Zweite Demo „Kempen ist bunt“ „Es ist auch mein Land, mein Europa, meine Welt“

Kempen · Zur zweiten „Kempen ist bunt“-Demo kamen deutlich weniger Menschen als bei der ersten Veranstaltung.

Geschätzt rund 300 Teilnehmer kamen zur zweiten Demo unter dem Motto „Kempen ist bunt“.

Geschätzt rund 300 Teilnehmer kamen zur zweiten Demo unter dem Motto „Kempen ist bunt“.

Foto: Norbert Prümen

(biro) Die zweite Demonstration des Kunstvereins Kempen in der Kempener Innenstadt hat am Samstagnachmittag weit weniger Interessierte angezogen als die erste Auflage am 27. Januar. Damals kamen rund 2000 Menschen in die Innenstadt, um für Vielfalt, Freiheit und Toleranz und gegen Rechtsextremismus zu demonstrieren. Geschätzt waren es nun rund 300 Menschen. Warum der Zuspruch diesmal geringer war, vermochte auch Oliver Heuken, Vorsitzender des Kunstvereins, nicht zu sagen – das schöne Wetter am Samstag und das verlängerte Wochenende, das durch den Brückentag möglich wurde, könnten allerdings zu beigetragen haben, dass viele andere Pläne hatten, als zu einer Demo zu gehen.

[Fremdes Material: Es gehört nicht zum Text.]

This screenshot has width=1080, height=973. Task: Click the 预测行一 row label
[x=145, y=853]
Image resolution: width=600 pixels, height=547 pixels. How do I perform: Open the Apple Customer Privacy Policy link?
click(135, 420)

Teils mit Plakaten und Fahnen ausgerüstet taten die Teilnehmer unter dem Motto „Kempen ist bunt – wir legen nach!“ ihre Meinung kund. „Vielfalt statt Einfalt“ war da etwa zu lesen oder „Demokratie braucht keine Alternative“. Neben den im Stadtrat vertretenen Fraktionen hatten sich auch die weiterführenden Schulen, die Kirchen und örtliche Vereine dem Aufruf des Kunstvereins angeschlossen, „Die braunen Stellen schneiden wir ab“, kündigte etwa die Tafel Kempen auf einem Plakat an.

Viel Applaus gab es für junge Leute: So hatte der Kunstverein Kempen einen Preis für Schülerinnen und Schüler ausgelobt, die in einem kurzen Video-Clip zeigen sollten, dass Kunst, Demokratie, Freiheit, Menschlichkeit, Vielfalt und Integration zusammengehören und wichtig sind. Sieger des Wettbewerbs wurde die Liebfrauenschule Mülhausen aus Grefrath, am Martinsdenkmal am Buttermarkt nahmen die Gymnasiasten am Samstag das Preisgeld in Höhe von 350 Euro entgegen.

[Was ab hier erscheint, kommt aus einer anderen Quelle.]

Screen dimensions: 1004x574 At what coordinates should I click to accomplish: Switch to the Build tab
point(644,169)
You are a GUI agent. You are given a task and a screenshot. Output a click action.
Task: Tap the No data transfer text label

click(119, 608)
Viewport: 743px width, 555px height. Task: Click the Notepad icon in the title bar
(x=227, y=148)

Viel Applaus erhielten auch zwei Mädchen, die ans Mikro traten und ihre Sicht schilderten. Sie sei erst 13 Jahre alt, dürfe noch nicht wählen, sagte Mona Schlegel, „aber es ist auch mein Land, mein Europa, meine Welt. Mit eurer Stimme entscheidet ihr auch über die Zukunft derjenigen, die noch nicht wählen können“, so die Schülerin, die die Anwesenden dazu aufrief, wählen zu gehen. Dem schloss sich die 16-jährige Sophie Hols an. Sie werde in diesem Jahr erstmals bei der Europawahl ihre Stimme abgeben, sagte die Jugendliche, rief ihre Miterstwähler auf, das Gleiche zu tun, und appellierte an alle Wählerinnen und Wähler: „Informiert euch! Wisst, was euer Kreuz auf dem Zettel für eure Zukunft bedeuten kann!“ Viel Applaus gab es zudem für Gesamtschüler, die klarmachten, dass niemand ausgeschlossen werden oder sich schlecht fühlen sollte, nur weil er anders sei: „Gemeinsam können wir die Welt besser machen.“

Auch Heuken rief die Wähler, insbesondere junge Leute, dazu auf, ihre Stimme zu nutzen: „Macht unmissverständlich klar, dass ihr aus der Geschichte gelernt habt.“ Wegzuschauen und nichts mitzubekommen, sei keine Lösung, sagte Bürgermeister Christoph Dellmans (parteilos), „gehen Sie wählen und machen Sie bitte das Kreuz an der richtigen Stelle“, bat Michael Lorenz von der Lebenshilfe. In kurzen Beiträgen äußerten sich auch Winand Lange für den Stadtsportverband, David Neil Nethen vom Verein Kreis Queersen sowie Vertreter der katholischen, evangelischen und muslimischen Gemeinde in Kempen, die den „Engel der Kulturen“ mitgebracht hatten. Pfarrer Roland Kühne wünschte allen den Frieden mit dem hebräischen Schalom, auch der Ukraine und Russland, auch Israel und Palästina.